Entstehung der Spritpreise 2. Teil

(Bild: Sebastian Nagel)

 

Dollarkurse, Mineralölkonzerne und flatternde Tankpreise

Im zweiten Teil unserer Serie über die Entstehung des Spritpreises schauen wir uns an, welche Faktoren den Rohölpreis bestimmen und wie der Wechselkurs des Dollars daran hängt.

Wir werden sehen, wieso die Mineralölkonzerne und Tankstellenbetreiber trotz Preisabsprachenverbotes immer ausgesprochen ähnliche Preise haben und wie unser Bundeskartellamt dabei tatenlos zusehen muss. Kein Wort, keine Klage.

Wieso gibt es bei den Tankpreisen so oft Ebbe und Flut? Bis zu 7 Mal am Tag! Welcher Sparfuchs kommt da noch hinterher?

Eine Menge Bösewichter im Tankbusiness. Gibt es auch ein paar Helden? Die gibt es. Wir zeigen sie.

Preis gecheckt, aufgetankt und ab dafür!

 

Der Rohölpreis und Dollarkurs auf einer Waage

Diese Waage wirft ihren Schatten auf die ganze Welt und hat überall ihren Einfluss. 

Wir haben im vorherigen Blogartikel erfahren, wie aus dem Rohöl verschiedene Arten von Kraftstoffen werden. Wir wissen, wie ein Teil des Preises zustande kommt. Gut die Hälfte kommt durch Steuern. Je höher der Spritpreis, desto höher ist auch die Mehrwertsteuer für den Staat. 

Was wir sonst noch wissen müssen, erzählt das Manager Magazin. Es bietet einen guten Überblick. Mehr schaffen wir hier auch nicht, einen Überblick, um zumindest das erste Dunkel dieses Themas grob auszuleuchten.

Wir haben bisher gesehen, wie der Rohölpreis entsteht. Einige Länder bestimmen dafür den Preis je nach Angebot und Nachfrage. Die Förderländer, bzw. die Konzerne, die sie vertreten, verkaufen. Als das größte Land gelten die USA (Fördermenge: 563 Mio Tonnen/ Jahr). Danach kommt schon Saudi Arabien (Fördermenge: 560 Mio Tonnen/ Jahr) und danach kommt Russland (Fördermenge: 548 Mio Tonnen/ Jahr). Wir haben schon gehört, dass Saudi Arabien Teil und Mitgründer des Opec-Kartells ist, die maßgeblich über den Preis mitbestimmen.

Politische Geschehnisse beeinflussen den Rohölpreis.
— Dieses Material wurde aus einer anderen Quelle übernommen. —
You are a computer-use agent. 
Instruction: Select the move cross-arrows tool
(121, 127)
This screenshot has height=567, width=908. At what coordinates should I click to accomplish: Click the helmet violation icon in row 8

Das sehen wir jetzt am Ukrainekrieg und das konnten wir vor drei Jahren bei einem Angriff auf die Ölförderstationen von Saudi Arabien sehen. Im Beispiel von Saudi Arabien sank der Preis, da durch die Angriffe das Fördervolumen zurückging. Weniger Angebot, die Preise steigen. Im Ukraine-konflikt schnitt Europa den russischen Ölimport ab und gleichzeitig versuchten sich Konzerne mit Öl einzudecken, um Lieferengpässen zu entgehen. Das Angebot sinkt, gleichzeitig steigt die Nachfrage, der Preis steigt noch schneller.

Weitere Faktoren, die den Preis beeinflussen, sind Wechselkurse, Zinsenentwicklungen, Spekulationen von Investoren, Verträge auf dem Terminmarkt und die Einflussnahme des Förderkartells Opec, von dem wir auch schon gehört haben. Wenn wir hier aber noch auf das alles eingingen, würde es hier zu komplex. Für den Anfang reicht es, sich zu merken, dass es sehr viele Akteure gibt, die den Ölpreis mitbestimmen.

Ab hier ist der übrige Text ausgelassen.